Ma curiosité l’emporte. Je me lève pour en avoir le cœur net. Je m’en doutais : là, soigneusement dissimulé dans les fougères, un nid de troglodytes, belle construction de mousse enchevêtrée. Le troglodyte ne mesure que dix centimètres de la pointe du bec au bout de la queue. Ce paquet de nerfs est généralement considéré comme l’un des plus petits oiseaux de Grande-Bretagnea. C’est ainsi qu’à partir de 1937 le farthing (la plus petite pièce de monnaie britannique de l’époque) a porté l’image d’un troglodyte.
Le troglodyte mignon est bien connu en Europe, en Eurasie et aux États-Unis. En Grande-Bretagne, c’est l’oiseau nicheur le plus répandu et le plus nombreux. Ses trilles admirables ont été comparés à ceux du rossignol. Ils sont si puissants qu’on les entend à près d’un kilomètre à la ronde ! Mais les hivers rigoureux ne pardonnent pas ; ils peuvent décimer jusqu’à 75 % de la population. Quand le froid est trop vif, les troglodytes dorment souvent les uns contre les autres pour se tenir chaud. On en a trouvé un jour plus de 60 blottis dans un pondoir, formant une sorte de grosse boule de plumes.
En avril, le mâle construit différents nids en forme de dôme savamment camouflés. Une fois le travail terminé, il les présente à sa belle, qui en choisit un et le tapisse de plumes. Fin avril, la femelle aura pondu cinq à six œufs blancs ornés de taches d’un brun rougeâtre.
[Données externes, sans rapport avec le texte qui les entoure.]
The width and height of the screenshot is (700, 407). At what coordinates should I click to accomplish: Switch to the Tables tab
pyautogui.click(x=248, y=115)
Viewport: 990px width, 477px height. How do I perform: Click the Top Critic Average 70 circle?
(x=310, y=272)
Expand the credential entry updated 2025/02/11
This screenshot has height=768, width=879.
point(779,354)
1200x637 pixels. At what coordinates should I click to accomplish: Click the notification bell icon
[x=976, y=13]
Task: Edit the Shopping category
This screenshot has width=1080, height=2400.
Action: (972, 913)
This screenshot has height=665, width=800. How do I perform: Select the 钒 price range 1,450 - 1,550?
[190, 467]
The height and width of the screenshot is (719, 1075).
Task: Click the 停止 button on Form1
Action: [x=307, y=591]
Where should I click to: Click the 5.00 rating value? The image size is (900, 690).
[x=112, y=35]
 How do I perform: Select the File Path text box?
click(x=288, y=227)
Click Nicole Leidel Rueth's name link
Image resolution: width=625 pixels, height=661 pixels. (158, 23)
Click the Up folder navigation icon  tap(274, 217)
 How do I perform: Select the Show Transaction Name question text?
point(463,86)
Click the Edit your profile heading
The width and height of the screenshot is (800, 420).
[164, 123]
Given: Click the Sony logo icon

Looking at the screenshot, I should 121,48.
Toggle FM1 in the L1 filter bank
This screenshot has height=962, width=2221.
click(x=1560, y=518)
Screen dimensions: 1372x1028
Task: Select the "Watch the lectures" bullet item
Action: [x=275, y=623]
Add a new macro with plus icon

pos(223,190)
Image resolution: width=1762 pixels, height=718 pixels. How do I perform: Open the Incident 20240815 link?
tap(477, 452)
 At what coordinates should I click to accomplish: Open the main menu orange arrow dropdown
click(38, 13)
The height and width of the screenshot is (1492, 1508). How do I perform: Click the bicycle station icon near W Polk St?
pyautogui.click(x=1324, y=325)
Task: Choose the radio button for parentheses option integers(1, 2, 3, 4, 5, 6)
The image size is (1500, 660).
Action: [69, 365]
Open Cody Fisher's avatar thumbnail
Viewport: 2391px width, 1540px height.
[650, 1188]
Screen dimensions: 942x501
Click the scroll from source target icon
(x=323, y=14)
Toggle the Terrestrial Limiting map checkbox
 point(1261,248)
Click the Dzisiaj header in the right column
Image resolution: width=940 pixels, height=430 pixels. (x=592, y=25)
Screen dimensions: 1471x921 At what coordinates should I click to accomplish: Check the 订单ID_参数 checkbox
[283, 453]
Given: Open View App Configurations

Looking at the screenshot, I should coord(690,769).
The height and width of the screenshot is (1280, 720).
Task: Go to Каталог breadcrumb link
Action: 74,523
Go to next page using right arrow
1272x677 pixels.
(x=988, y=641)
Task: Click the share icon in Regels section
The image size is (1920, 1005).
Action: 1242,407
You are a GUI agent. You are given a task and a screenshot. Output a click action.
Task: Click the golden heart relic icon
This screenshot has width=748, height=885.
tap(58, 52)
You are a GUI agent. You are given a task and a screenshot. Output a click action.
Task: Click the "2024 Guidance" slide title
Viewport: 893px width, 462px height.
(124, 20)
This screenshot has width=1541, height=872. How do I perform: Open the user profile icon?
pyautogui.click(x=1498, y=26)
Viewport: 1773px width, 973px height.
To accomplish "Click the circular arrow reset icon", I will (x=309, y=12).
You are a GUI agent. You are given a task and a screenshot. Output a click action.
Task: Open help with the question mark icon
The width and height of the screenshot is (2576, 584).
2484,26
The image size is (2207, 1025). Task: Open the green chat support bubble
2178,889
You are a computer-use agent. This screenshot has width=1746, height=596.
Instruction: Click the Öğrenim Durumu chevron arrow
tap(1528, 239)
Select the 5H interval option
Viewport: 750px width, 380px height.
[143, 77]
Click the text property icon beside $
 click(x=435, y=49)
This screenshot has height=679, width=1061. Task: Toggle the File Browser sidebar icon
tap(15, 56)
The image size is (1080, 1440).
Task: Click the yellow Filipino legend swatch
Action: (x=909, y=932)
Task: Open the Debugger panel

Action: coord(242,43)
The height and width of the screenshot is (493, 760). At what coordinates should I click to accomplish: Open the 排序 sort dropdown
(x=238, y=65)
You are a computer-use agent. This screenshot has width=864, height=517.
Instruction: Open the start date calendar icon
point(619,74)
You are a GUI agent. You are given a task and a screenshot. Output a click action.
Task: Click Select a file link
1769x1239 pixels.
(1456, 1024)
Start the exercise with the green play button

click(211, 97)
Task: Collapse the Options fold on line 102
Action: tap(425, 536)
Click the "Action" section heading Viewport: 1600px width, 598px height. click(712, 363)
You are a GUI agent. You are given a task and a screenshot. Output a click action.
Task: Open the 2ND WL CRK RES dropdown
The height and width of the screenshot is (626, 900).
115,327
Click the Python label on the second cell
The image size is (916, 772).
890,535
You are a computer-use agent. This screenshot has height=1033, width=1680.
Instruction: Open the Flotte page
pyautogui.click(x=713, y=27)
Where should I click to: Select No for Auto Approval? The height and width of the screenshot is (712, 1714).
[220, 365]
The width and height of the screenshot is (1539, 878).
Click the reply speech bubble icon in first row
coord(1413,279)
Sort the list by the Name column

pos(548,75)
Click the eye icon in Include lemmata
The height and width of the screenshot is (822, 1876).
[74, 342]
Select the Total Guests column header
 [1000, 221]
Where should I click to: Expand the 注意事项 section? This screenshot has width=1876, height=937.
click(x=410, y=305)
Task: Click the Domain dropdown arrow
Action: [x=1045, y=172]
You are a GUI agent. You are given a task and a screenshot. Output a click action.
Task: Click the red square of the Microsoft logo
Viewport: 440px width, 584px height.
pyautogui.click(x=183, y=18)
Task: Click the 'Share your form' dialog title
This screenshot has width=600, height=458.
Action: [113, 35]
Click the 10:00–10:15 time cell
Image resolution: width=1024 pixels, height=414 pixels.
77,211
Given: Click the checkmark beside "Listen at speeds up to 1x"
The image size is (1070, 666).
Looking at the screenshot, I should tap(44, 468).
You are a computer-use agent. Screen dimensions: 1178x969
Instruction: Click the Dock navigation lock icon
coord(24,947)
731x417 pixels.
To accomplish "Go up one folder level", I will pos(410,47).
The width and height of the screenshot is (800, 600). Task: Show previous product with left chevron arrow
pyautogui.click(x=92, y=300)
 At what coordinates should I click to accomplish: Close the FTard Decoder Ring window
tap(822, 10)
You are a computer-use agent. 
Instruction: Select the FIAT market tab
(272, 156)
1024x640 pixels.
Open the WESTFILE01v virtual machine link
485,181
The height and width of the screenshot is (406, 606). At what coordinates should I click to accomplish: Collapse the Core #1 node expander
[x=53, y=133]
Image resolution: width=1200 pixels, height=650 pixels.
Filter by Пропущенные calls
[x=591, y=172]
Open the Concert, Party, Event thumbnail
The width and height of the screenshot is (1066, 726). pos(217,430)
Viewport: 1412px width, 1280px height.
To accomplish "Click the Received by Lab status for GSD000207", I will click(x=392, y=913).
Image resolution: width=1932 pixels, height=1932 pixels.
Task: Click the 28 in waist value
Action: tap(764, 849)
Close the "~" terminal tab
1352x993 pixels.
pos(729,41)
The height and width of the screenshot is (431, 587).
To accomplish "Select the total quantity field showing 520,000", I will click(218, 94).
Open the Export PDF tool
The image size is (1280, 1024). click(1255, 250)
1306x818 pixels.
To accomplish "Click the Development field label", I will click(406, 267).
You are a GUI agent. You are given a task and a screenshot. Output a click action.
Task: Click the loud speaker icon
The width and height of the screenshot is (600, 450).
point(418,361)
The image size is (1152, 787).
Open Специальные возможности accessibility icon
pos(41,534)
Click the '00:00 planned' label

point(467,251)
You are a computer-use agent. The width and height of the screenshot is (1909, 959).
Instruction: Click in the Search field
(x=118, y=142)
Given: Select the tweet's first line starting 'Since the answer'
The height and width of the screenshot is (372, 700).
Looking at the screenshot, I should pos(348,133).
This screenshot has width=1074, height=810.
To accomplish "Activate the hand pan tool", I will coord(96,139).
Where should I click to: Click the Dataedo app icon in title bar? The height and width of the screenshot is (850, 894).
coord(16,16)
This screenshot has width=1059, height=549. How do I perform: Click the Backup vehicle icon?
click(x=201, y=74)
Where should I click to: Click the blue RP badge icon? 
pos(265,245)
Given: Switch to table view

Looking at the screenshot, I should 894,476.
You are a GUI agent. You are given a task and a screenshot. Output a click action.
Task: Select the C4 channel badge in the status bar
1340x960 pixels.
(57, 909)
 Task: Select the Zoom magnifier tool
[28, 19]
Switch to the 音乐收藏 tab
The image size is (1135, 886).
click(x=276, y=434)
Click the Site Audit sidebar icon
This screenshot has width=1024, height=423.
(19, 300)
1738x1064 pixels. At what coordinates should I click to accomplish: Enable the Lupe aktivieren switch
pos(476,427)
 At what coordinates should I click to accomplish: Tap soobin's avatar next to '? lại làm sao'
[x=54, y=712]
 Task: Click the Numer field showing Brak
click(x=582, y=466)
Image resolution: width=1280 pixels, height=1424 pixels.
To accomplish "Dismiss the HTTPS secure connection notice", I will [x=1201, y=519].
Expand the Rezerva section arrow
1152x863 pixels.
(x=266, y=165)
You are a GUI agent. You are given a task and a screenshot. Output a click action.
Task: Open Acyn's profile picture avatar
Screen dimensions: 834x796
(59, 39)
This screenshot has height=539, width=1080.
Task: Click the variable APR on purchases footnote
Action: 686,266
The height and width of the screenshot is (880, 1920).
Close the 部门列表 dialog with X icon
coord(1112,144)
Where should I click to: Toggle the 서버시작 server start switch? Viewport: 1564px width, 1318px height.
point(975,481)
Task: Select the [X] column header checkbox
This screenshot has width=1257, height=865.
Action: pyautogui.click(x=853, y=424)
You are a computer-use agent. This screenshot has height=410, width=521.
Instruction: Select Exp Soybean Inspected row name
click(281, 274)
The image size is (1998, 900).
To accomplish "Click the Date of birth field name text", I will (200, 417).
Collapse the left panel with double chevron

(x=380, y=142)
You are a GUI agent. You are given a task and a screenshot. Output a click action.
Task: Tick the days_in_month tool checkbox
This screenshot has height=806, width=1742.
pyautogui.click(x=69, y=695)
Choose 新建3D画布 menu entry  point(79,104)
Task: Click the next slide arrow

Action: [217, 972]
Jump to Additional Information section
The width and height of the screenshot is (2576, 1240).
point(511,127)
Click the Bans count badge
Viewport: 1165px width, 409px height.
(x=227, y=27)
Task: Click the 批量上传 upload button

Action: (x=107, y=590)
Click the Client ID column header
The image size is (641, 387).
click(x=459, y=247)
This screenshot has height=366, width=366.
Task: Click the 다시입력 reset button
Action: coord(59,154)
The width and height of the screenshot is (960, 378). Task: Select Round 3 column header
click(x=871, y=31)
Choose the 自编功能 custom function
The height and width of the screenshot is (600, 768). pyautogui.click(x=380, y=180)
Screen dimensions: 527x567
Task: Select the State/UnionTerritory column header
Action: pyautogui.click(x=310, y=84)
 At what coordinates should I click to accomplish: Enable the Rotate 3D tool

Elle assurera seule la couvaison, d’une durée de 14 jours, et les jeunes quitteront le nid au minimum deux semaines après leur éclosion.
Les troglodytes mignons ont ordinairement deux nichées par été. Quand la femelle couve sa deuxième série d’œufs, le mâle s’occupe des jeunes de la première nichée, qu’il transférera peut-être dans un autre de ses nids. Si l’été est favorable et que les insectes abondent, le mâle prendra une seconde épouse et l’installera dans une troisième de ses constructions.
Assis sur mon arbre mort, dans la chaleur du soleil de mai, j’observe les allées et venues de mes deux lurons. Ils se posent tout près de moi, sur une brindille. Le plumage est d’un brun rougeâtre, avec des rayures sur les ailes. Mais me voilà découvert. Les petites queues se dressent, un cri d’alarme retentit. C’est le signal pour moi d’une retraite en douceur.
[Note]
a Le roitelet huppé, qui réside à l’année dans le pays, et le roitelet triple bandeau, qui n’y passe que l’hiver, sont plus petits de six millimètres, mais on ne les voit que rarement. Ce sont les plus petits oiseaux d’Europe.